NLP for beginners | Classifying text using TextBlob

Share on facebook
Share on twitter
Share on linkedin
Share on telegram
Share on whatsapp

Contents

Introduction

Natural language processing (PNL) is an area of ​​increasing attention due to the growing number of applications such as chatbots, automatic translation, etc. Somehow, The entire intelligent machine revolution is based on the ability to understand and interact with humans.

I've been exploring NLP for some time. My journey started with the NLTK library in Python, which was the recommended library to start at that time. NLTK is a perfect library for education and research, becomes very heavy and tedious to complete even the simplest tasks.

Later, I was introduced to TextBlob, which is based on NLTK and Pattern. A big advantage of this is that it is easy to learn and offers many features such as sentiment analysis., pos labeling, noun phrase extraction, etc. It has now become my reference library for performing NLP tasks.

On a side note, There is space, which is widely recognized as one of the powerful and advanced libraries used to implement NLP tasks.
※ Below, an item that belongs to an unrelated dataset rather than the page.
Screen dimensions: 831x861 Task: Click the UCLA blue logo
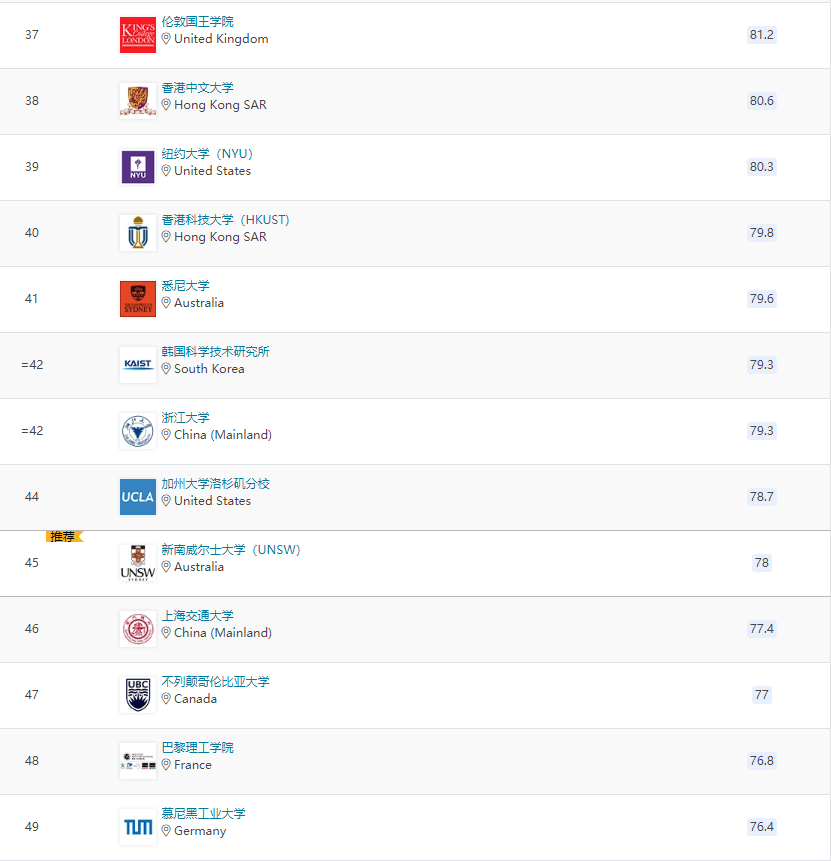coord(137,497)
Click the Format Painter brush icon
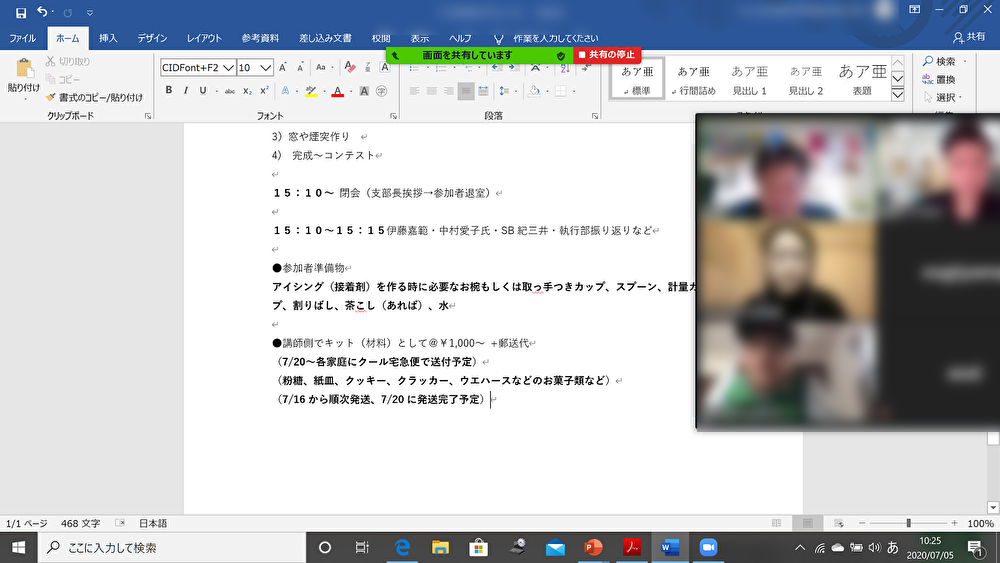The image size is (1000, 563). pyautogui.click(x=51, y=97)
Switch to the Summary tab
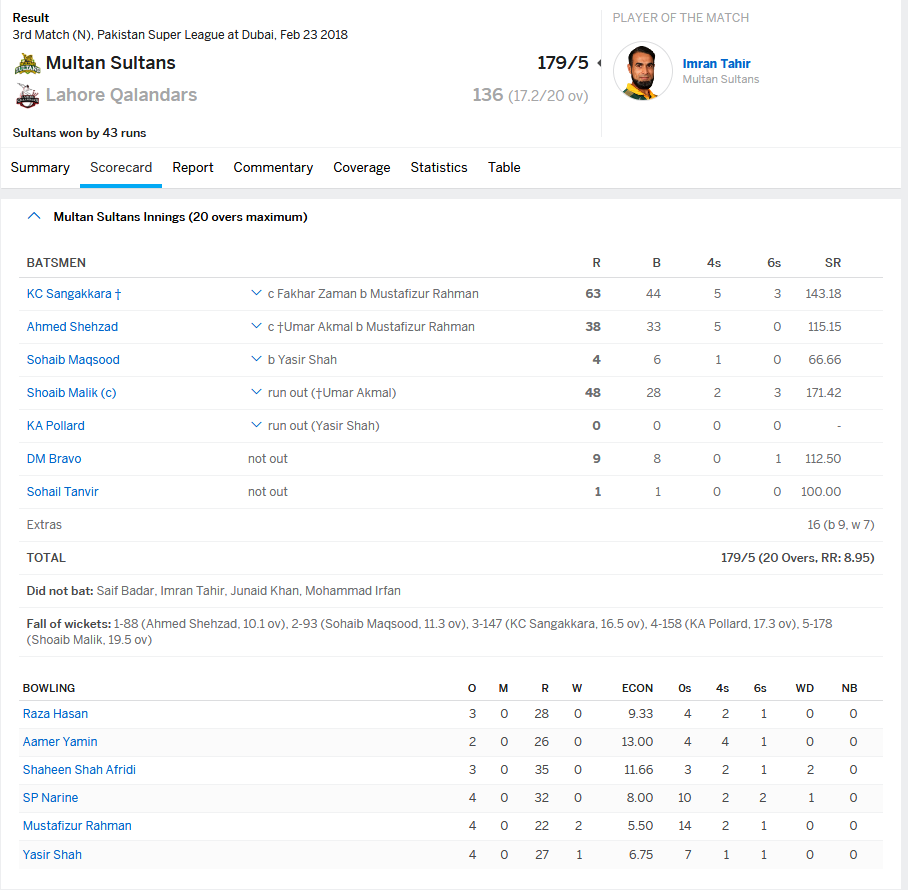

But having found both spacy and TextBlob, I would still suggest TextBlob to a beginner because of its simple interface.

If it is your first step in NLP, TextBlob is the perfect library for you to practice. The best way to read this article is to follow the code and do the tasks yourself. Then let's get started!

Note : This article does not describe NLP tasks in depth. If you want to review the basics and come back here, you can always read this article.

Table of Contents

  1. About TextBlob?
  2. Set up the system
  3. Try NLP tasks with TextBlob
    1. Tokenización
    2. Noun Phrase Extraction
    3. POS-labeling
    4. Inflection and stemming of words
    5. N-grams
    6. Sentiment analysis
  4. Other cool things to do with TextBlob
    1. Spell correction
    2. Create a short summary of a text
    3. Translation and language detection
  5. Classifying text using TextBlob
  6. Pros and cons
  7. Final notes

1. About TextBlob?

TextBlob is a Python library and offers a simple API to access its methods and perform basic NLP tasks.

The nice thing about TextBlob is that they are like python strings. Then, you can transform it and play with it the same way we did in python. Then, I have shown you below some basic tasks. Don't worry about the syntax, it's just to give you an idea how related the TextBlob is to Python strings.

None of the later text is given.